Critics of the Israel emergency call data study misrepresent it
Almost immediately after the IEMS call data study was published, an organization called Voices for Vaccines, a program of The Task Force for Global Health, tweeted the following:
What they found was there was a significant increase in these events for young people (16-39) right around the time when Israel was vaccinating its population, but no overall association with COVID-19 infection rates. They suggest the vaccine may be the cause…Let’s start with the obvious: correlation isn’t causation. The actual science of the paper is simply showing a correlation, without controlling for much.2
However, as previously stated, the authors were clear that the study “[did] not establish any causal relationships” but did nevertheless “raise concerns regarding vaccine-induced undetected severe cardiovascular side-effects and underscore the already established causal relationship between vaccines and myocarditis.”
The authors of the IEMS call analysis reference a number of studies (other than their own) that do establish a “probable causal relationship” between the messenger RNA vaccines and the adenovirus vaccine with myocarditis “primarily in children, young and middle-age adults.” These studies can be found here, here, here, here and here.
Contrary to what Voices of Vaccines asserts, the authors take great pains not to attribute causality by explaining that cardiac events are also prevalent among COVID-19 patients, and that since vaccine rollouts took place during community spread of the virus, identifying the driver of increased incidence “could be challenging.” They also say the increases in calls could be tied to “underlying causal mechanisms indirectly related to COVID-19,” such as patients “delaying seeking emergent care because of fear of the pandemic and lockdowns.”
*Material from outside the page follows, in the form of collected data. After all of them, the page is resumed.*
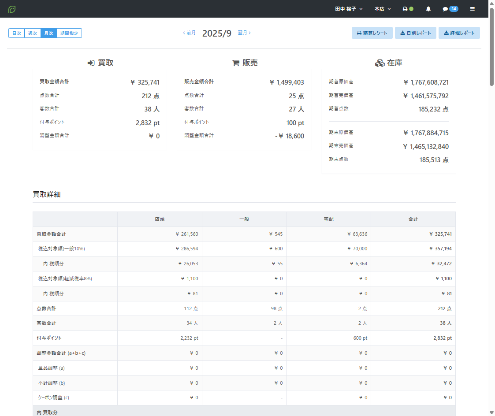Switch to the 日次 daily view
The width and height of the screenshot is (495, 416).
[16, 33]
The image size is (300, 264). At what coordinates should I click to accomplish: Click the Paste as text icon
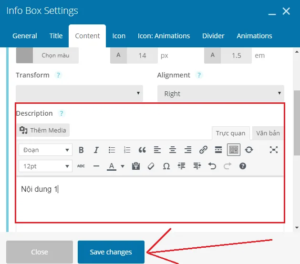point(136,166)
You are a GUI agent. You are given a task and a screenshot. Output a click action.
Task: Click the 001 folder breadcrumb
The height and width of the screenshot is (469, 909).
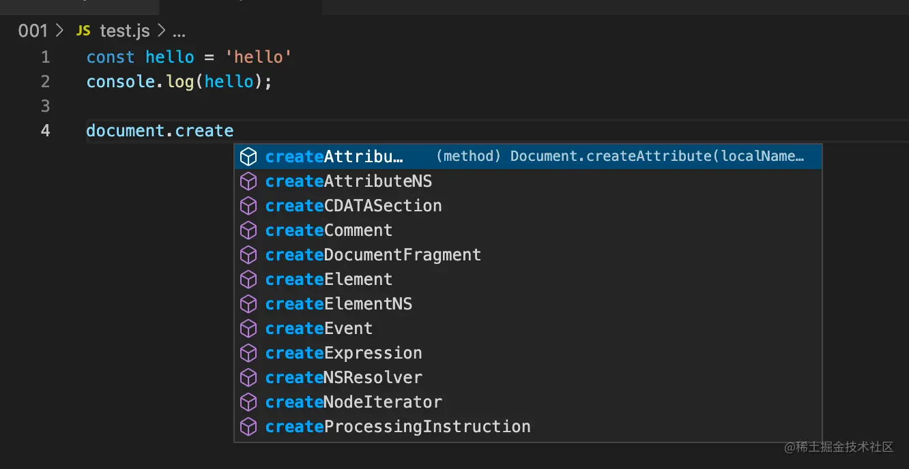[33, 31]
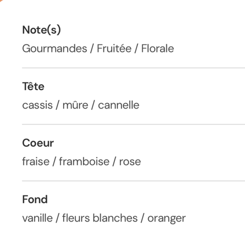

The authors openly acknowledge the “main limitation” of the study:
[It] relies on aggregated data that do not include specific information regarding the affected patients, including hospital outcomes, underlying comorbidities as well as vaccination and COVID-19 positive status. Such related data are critical to determine the exact nature of the observed increase in CA and ACS calls in young people, and what the underlying causal factors are.
They also point to a key “policy implication”—one that is hardly controversial: EMS data should be incorporated into the current vaccine safety surveillance systems, along with self-reported data, to help identify public health trends, and to better understand “the risk-benefits of the vaccine” to “prevent potentially avoidable patient harm.”
In sum, the study used emergency service calls—a unique data source—which should be incorporated into our own vaccine safety surveillance systems, and the study findings warrant further investigation.
Watch Dr. Mobeen Syed’s summary video about the IEMS call study here.
There was a statistically significant 25.7% increase in calls for cardiac arrest (CA) and a 26% increase in calls related to acute coronary syndrome (ACS).
The Task Force for Global Health is an NGO based in Atlanta, Georgia, and is funded by corporations including pharmaceutical companies (18%), government, including the US CDC (58%), as well a number of foundations (19%).For more information about the Task Force and Voice for Vaccines, please take a look at this 2017 article by Peter Doshi, Associate Editor with the British Medical Journal. As the article is dated, funding amounts need updating.